Haïm Korsia, grand rabbin de France, rejoint son confrère sur l’importante question de “la rupture anthropologique de la confiance” pour “un système hospitalier qui repose sur la confiance”. Il craint que les citoyens “oublient les subtilités de la loi” et retiennent juste “qu’on peut donner la mort”. Le grand rabbin de France préférerait que l’accent soit mis sur “construire et pérenniser la confiance dans le système”, par exemple en se concentrant sur les soins palliatifs, en commençant par en changer la dénomination.
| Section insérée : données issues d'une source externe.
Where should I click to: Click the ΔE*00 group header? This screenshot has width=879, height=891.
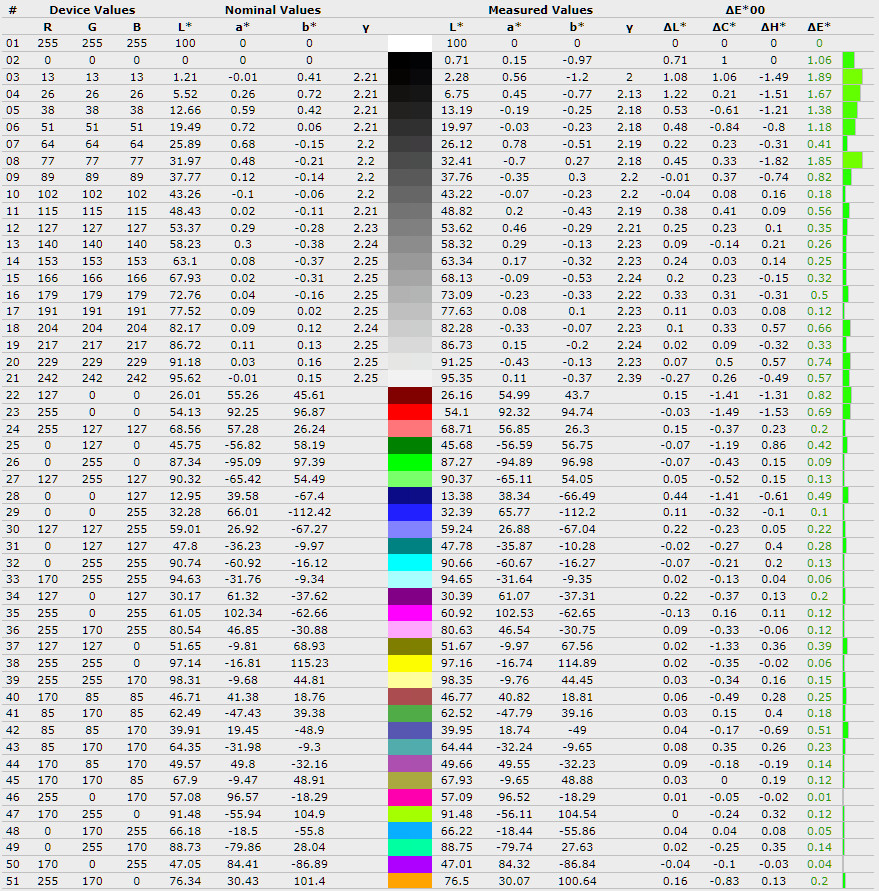(745, 10)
Christian Krieger, président de la fédération protestante de France, estime comme “dangereuse” une loi qui ferait basculer la société de “l’accompagnement du mourant à l’aide au mourir”. La “culture du mourir” lui paraît naître de “la pandémie qui a généré une peur de la mort et de mourir seul” et colorer une loi qui devrait concerner uniquement “les gens avec une espérance de vie à moyen terme et réfractaires au traitement de la douleur”. Il se questionne de la façon “très, trop vaste” dont la société civile et le législateur s’emparent de la question, qui se trouve à la croisée de trois notions : la souffrance, l’autonomie et la dignité.